Yes! Put your foot down!  :applause: standing with you, cheering you on!  :cheer:

Deep Blue

#211
Feeling lonely and a bit misunderstood today. (I'm being triggered by things that I usually don't get down about)

My M had been nitpicking me so much lately.  Things she has been saying include
1. I've put on weight
2. I'm lazy/ I used to do a thanksgiving race each year.
3. I don't ever have time for her (I talk to her everyday!!)
4. She's disappointed in me for not coming around more.

Then there's my golden brother.  He's here and she plans his social calendar.  I'm in trouble if I don't want to do what he wants to do.

As if it wasn't bad enough that I'm forever inferior for being a woman, my brother did something that I can't do today...

We went and saw a movie and I looked over at my brother... and he was shedding tears.  He was moved to tears by the movie.

I can't cry! I'm broken and I wonder if that will ever change...  :Idunno:

Jdog

Blue/

First of all, I used to be nit picked by my M and it sucks!  It's the hardest thing in the world to just shrug that off and it seemed like no matter how many times I told myself it shouldn't bother me, it always did.  No answers as to how to just "let it go".  But I am picturing a brighter future for you and sending support. 

As to wondering whether you will change and be able to shed tears, I can only say that we change all the time and it's very likely that you will find your tears.  It took me over 30 years to cry over the death of my father, but I finally could.  And I couldn't cry over anything for at least 10 years.  So hang in there, friend.  I'm with you in spirit. 


Three Roses

Big hugs to you, Blue :hug: I don't know why it is that our families insist on perceiving us in these time-worn roles that have never fit right.

You are bright, inquisitive, thoughtful, caring, compassionate, intelligent, insightful - why is it that we here, who have never met you in person, know these things about you but your own family refuses to see?

Wattlebird


sanmagic7

ditto the above, db. 

i didn't cry for 30 yrs.  the tears finally came, and came and came.  now i'm even able to have a focus for them, and that's helped a lot to intentionally cry about something in the past, or something i never had.  when you're ready, those healing tears will come.  be patient with yourself, ok?  sending love and a hug filled with all the beautiful things you are.

Deep Blue

Jdog,
I read somewhere that virgos can't "let it go".  I always have difficulty letting things go when it comes to my M.  Your perspective does make me feel better though.  I hate that you can relate but at the same time, I'm glad I'm not alone in this.  :hug:

3Roses,
I truly appreciate you pointing out positives that my family doesn't seem to see.  Your compliments fill my heart because the people on this forum do know me better than people in real life.  It's easier to be open on this forum than in real life.  When you give compliments it's more real than those I see everyday because you know the real me.
··········
● CHECK YOUR UNDERSTANDING
A: In the forum thread about Deep Blue's family, what moved Deep Blue's brother to tears?
B: Resume the forum thread about Deep Blue's family from where it stops.

● GIVEN MATERIAL
··········
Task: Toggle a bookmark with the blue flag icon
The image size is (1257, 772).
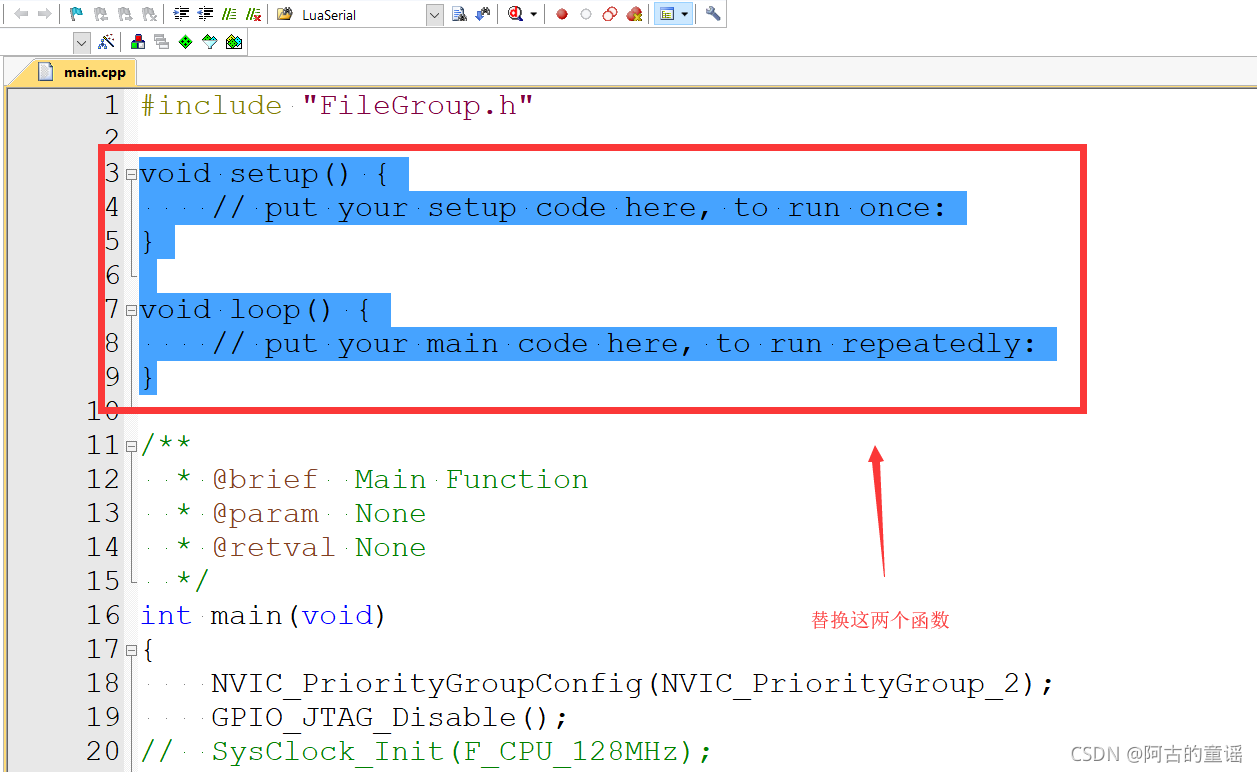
··········
● ANSWERS GIVEN
A: A movie they went to see together.

B:
Wattlebird,
Thanks  :hug:

San,
It is so hard to be be patient with myself over the lack of feeling thing.  I honestly think that if the tears come, it would help with the catharsis.  But if you say they will come it must be true  :hug:  I trust you and hold you in the highest regard and know that you understand the real me.  :hug:
——————————————————-
Yesterday was a good day.  I went to a tattoo parlor and talked about what I want to get.  I'm leaning towards a feather.  I told my H that I was gonna get a tattoo but he keeps laughing at me and says I'll never do it.

I'm pretty confident he's wrong on this one.

I've been thinking a lot about self care. I think I'm going to take better care of my body as a form of self care.  I feel I've pudged up a bit, so some healthier foods and more exercise seems like a good idea.   :thumbup:

Sceal

A feather is a lovely idea for a tattoo. Very elegant! Will you have a feather of a particular bird? Colourings and such?
A nurse that I had when I was in the psych ward had loads of peacock feathers down her arm. :)

I'm glad you're moving towards treating your body kindly as a form of self care! Think it is a good thing. I hope to join you there soon. :)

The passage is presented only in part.